Michigan prosecutors bring new charges against 14-year-old Nathaniel Abraham

By Kate Randall
22 January 2000

Within days of Nathaniel Abraham's sentencing on a murder conviction, prosecutors in Oakland County, Michigan have brought new charges against the 14-year-old. Abraham was convicted of second-degree murder last November in the 1997 shooting death of Ronnie Greene Jr., 18, outside a Pontiac convenience store. At the time of his arrest Abraham was 11, but the prosecutors decided to try him as an adult, making him the youngest person ever to be tried as an adult for murder in the US.

On January 13 Abraham was sentenced to detention at a juvenile facility, the W.J. Maxey Boys Training School, where he will likely remain until age 21, subject to periodic reviews by the court.

The Oakland County Prosecutor's Office has now filed misdemeanor assault and battery charges against Abraham in connection with an incident that allegedly took place at the Children's Village juvenile detention facility, where the youth was imprisoned for the past two years. According to the prosecutors, on January 13, the day before his sentencing hearing, Abraham was involved in a fight with two other boys during a basketball game.

Abraham appeared for a pre-trial hearing before Judge Eugene Moore this past Thursday (January 20) in connection with a breaking and entering charge that predates the shooting death of Ronnie Greene. Abraham pled guilty to that charge, and the judge sentenced him to placement in a juvenile facility, a moot sentence since Abraham is already detained at W.J. Maxey.

The new charge of assault and battery related to the alleged incident at Children's Village has been adjourned until February 22.

Justifying his decision to use a basketball fight as the basis for new charges against Abraham, Oakland County Prosecutor David Gorcyca declared, “We just cannot ignore every criminal act he may commit until his sentence is over.”

From a legal standpoint, the decision to pursue criminal charges for an alleged basketball spat between teenagers is absurd. It is, on its face, cruel and vindictive, and highlights the fact that the state of Michigan and Oakland County are engaged in a vendetta against young Abraham.

It also says a great deal about the motives that have driven the entire case against Abraham. The inflated character of this new charge is in keeping with the original decision to try Abraham for first-degree murder, and prosecute the 11-year-old as an adult.

Numerous mental health professionals, for both the prosecution and defense, testified at trial and at the sentencing hearing that Abraham functioned at the mental level a six- to eight-year-old at the time of his arrest. He has severe emotional and learning disabilities and was designated as emotionally impaired and placed in special education by the Pontiac School District by the second grade. His mother Gloria Abraham, a single parent often forced to leave her children alone while she worked, had repeatedly sought help for son, to no avail.

During the trial, defense lawyers presented an overwhelming case that there was insufficient evidence to substantiate a murder charge, let alone a murder charge against a mentally disabled child. (See: Michigan murder trial of 13-year-old: Testimony undercuts prosecution case [4 November 1999]) The jury rejected the charge of first-degree murder, but found the youth guilty of second-degree murder.

__Source material__
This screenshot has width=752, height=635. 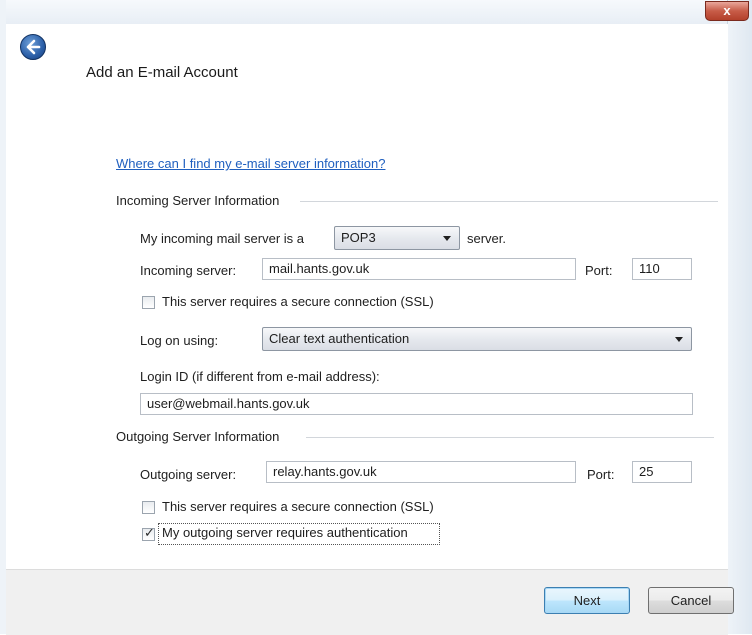 I want to click on close-button: x, so click(x=727, y=11).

__Complete the following__
(a) In one to three sentences, explain why the article on the new charges against Nathaniel Abraham calls the juvenile-facility sentence for the breaking and entering charge moot.
(b) Return everything from "During the trial, defense" down to "of second-degree murder." in the article on the new charges against Nathaniel Abraham.
The material above is separate from the article and unrelated to it.

__Results for the exercise__
(a) The sentence placed Abraham in a juvenile facility, but he is already detained at one, the W.J. Maxey Boys Training School, under his murder sentence. The new sentence therefore changes nothing about where he is held.

(b)
During the trial, defense lawyers presented an overwhelming case that there was insufficient evidence to substantiate a murder charge, let alone a murder charge against a mentally disabled child. (See: Michigan murder trial of 13-year-old: Testimony undercuts prosecution case [4 November 1999]) The jury rejected the charge of first-degree murder, but found the youth guilty of second-degree murder.